* [What this task involves]:
Please tally the lines below that contain the string "Erkek" and reply with that figure only.

Collected data entries
::::::::::

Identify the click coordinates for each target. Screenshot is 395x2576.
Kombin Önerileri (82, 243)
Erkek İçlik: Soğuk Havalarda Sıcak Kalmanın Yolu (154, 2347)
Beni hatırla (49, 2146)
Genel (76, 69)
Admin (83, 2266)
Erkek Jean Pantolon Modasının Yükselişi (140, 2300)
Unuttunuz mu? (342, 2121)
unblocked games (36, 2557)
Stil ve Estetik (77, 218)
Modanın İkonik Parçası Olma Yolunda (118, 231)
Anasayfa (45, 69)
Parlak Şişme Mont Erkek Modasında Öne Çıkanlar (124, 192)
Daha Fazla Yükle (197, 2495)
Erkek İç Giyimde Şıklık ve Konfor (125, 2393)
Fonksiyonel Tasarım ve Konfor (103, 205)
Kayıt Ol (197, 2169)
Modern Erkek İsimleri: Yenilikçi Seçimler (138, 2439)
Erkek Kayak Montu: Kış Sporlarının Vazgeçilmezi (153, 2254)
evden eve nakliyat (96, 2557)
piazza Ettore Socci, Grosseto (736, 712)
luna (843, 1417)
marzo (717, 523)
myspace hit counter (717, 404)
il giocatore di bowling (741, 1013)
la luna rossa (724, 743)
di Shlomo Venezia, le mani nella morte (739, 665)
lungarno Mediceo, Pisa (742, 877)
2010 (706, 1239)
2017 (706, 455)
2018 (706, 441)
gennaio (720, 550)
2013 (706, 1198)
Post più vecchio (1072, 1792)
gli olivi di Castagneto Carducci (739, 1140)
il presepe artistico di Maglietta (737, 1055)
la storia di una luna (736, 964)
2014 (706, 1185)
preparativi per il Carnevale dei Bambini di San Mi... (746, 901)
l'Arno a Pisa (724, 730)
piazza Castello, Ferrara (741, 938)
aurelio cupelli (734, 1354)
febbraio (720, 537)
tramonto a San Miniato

::::::::::

* [Written solution]:
6